Jack sighed, annoyed. “Fine, you need more power? How about that crazy vampire? He should do it, right?”
“What, we’re going to use him like some sort of living battery?”
“Doesn’t he deserve it?”
I rubbed my forehead, trying to think. Sure, the vampire had killed poor, defenseless troll children and tried to kill me, but . . . Well, but what? Why shouldn’t I? It wasn’t like I hadn’t already taken some. And besides, all my life I’d been used—by IPCA, by the faeries. Surely the vampire’s life would be better put to use in ridding the world of the faerie menace. He certainly hadn’t earned his immortal soul. He’d done nothing with it, no good at all. Like the faeries, he was a monster. What had his words been? “I will kill them all.” He was mindlessly bent on destroying other immortal paranormals just for being what they were.
“Oh,” I said, softly. Monster indeed, for hating other creatures based on their existence. The clamor of gates unseen swirled around me, buzzing behind my eyes and making my fingers tingle, but instead of alluring, it made me feel sick. How could I consider this? Who was I to decide what fate faeries should have?

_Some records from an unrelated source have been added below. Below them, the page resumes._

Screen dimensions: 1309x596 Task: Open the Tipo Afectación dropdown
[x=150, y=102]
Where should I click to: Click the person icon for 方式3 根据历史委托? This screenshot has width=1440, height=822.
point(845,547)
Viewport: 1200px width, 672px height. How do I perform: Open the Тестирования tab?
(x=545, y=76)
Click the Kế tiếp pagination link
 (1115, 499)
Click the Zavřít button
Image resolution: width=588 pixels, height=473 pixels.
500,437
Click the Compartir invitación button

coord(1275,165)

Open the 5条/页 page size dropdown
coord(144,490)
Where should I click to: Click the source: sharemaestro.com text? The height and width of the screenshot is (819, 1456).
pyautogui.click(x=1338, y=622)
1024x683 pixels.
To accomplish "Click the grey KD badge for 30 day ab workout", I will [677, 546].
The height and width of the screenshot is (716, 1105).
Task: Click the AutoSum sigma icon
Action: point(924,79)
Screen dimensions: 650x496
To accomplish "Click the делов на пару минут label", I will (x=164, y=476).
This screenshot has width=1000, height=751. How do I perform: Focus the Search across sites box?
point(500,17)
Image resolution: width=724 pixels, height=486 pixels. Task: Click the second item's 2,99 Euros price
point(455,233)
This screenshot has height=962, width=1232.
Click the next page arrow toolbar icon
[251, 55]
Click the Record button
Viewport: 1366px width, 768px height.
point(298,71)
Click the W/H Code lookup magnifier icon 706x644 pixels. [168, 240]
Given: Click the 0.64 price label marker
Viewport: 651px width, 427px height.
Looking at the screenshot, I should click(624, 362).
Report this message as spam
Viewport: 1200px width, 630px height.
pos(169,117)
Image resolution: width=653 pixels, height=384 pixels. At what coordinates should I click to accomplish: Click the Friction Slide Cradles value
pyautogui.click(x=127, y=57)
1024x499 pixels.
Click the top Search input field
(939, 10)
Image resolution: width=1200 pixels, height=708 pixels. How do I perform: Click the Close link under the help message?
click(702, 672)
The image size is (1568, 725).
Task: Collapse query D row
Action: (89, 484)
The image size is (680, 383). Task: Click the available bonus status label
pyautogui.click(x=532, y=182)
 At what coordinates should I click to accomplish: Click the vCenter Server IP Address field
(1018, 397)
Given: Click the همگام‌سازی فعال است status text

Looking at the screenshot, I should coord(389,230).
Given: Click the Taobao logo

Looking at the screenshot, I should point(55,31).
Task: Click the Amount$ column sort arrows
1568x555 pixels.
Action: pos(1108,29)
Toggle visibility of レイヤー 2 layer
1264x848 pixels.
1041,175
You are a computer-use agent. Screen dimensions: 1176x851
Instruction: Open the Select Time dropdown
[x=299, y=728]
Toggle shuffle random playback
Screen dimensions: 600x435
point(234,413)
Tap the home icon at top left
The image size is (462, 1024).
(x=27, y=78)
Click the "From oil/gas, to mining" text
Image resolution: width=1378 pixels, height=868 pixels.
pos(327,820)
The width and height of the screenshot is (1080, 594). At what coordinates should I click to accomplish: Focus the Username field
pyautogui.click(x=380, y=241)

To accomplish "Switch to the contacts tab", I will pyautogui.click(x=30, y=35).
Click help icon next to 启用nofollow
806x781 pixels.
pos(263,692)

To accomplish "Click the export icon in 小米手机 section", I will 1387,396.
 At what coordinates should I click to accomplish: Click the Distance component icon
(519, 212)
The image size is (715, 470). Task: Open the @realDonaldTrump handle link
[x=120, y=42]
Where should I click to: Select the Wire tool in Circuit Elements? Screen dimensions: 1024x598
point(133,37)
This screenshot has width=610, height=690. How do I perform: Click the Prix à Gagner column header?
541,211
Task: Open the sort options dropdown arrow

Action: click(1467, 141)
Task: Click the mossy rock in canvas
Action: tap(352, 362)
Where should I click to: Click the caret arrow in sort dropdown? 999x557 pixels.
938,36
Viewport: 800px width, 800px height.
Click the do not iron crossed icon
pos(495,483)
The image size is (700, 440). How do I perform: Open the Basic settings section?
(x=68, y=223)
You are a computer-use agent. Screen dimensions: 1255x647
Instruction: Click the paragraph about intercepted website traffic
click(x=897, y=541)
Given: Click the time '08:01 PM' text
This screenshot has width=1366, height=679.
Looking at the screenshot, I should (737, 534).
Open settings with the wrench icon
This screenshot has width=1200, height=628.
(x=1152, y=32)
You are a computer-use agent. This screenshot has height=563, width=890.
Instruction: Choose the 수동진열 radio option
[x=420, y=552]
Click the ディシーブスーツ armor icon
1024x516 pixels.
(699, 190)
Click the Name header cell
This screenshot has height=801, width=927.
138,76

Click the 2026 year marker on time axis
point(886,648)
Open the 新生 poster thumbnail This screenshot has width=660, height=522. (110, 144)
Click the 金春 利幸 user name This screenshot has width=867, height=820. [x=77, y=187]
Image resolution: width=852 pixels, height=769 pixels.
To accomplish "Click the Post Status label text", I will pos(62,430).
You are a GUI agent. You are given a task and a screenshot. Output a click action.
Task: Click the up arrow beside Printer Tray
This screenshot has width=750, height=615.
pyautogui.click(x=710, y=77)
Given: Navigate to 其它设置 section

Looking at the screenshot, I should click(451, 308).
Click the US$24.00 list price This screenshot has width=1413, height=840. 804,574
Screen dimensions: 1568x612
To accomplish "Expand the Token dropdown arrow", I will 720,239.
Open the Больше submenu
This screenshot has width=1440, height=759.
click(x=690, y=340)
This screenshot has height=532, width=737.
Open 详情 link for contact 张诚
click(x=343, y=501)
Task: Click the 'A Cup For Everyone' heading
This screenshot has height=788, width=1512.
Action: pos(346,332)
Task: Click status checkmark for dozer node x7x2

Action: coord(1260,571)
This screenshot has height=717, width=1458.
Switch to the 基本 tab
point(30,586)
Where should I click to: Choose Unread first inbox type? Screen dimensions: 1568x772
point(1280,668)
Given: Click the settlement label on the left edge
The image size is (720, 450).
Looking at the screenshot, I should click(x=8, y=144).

I couldn’t condemn an entire race of creatures to hell for being what they were.
I had a choice, and I wouldn’t turn myself into a monster in the name of protecting the innocent. I’d lost so much of myself these last few weeks, chipped away slowly but surely. I’d lost my past, my future, my home, but this last little bit—this sense of right and wrong—that was human. Human, and no one could take it away from me.